The next day, cream in eye, I actually made it into the school. Sure, I was still hideously ugly and everyone avoided me, but I made it in. I was experiencing a momentary spike in optimism when I found out that I had been overlooked, yet again, to give the faculty commencement address. And worse, the man who had been chosen is the same man who is going "against" me in a bid for the department chair position next year.
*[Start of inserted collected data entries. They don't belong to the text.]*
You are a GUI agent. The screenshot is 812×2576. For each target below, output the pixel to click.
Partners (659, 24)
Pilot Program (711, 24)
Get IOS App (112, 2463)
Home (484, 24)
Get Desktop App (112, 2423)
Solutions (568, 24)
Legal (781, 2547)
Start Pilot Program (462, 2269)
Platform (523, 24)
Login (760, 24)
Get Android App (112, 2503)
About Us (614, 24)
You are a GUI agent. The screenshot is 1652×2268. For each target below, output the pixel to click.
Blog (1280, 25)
A word about this man, whom I will refer to simply as "my rival." As rivals go, he's one in a million. He's actually just about perfect. My rival is an incredibly creative and demanding teacher, he has a wicked sense of humor, AND he's good looking. Oh, and his wife is a good friend of mine. As you can imagine, the discovery of the new feather in his cap left me (the pariah) feeling more than a little worried about my prospects even as I congratulated him heartily on his newly received honor. And THEN, today, he threw a surprise baby shower for a woman in our department during a meeting. My rival is playing hardball. He even bought her a bottle of gin -- there's that goddamn sense of humor I was talking about -- which tickled everyone to no end. For a moment, I felt like marching myself down to the office and pulling my application. Interviews will be held in the next two weeks, and I thought maybe I could still get out of this with some of my integrity... Is it really better to try than to never know? Smashed egos can be fixed, or so I've heard, but I have this vision of spending the rest of my career being the department loser. On the other hand, I do get to buy a new drop-dead suit for the interview, and Bev has already promised to take me out and get me smashed if I don't get it. What's the worst that could happen? A vomit-covered suit and two more bloodshot eyes?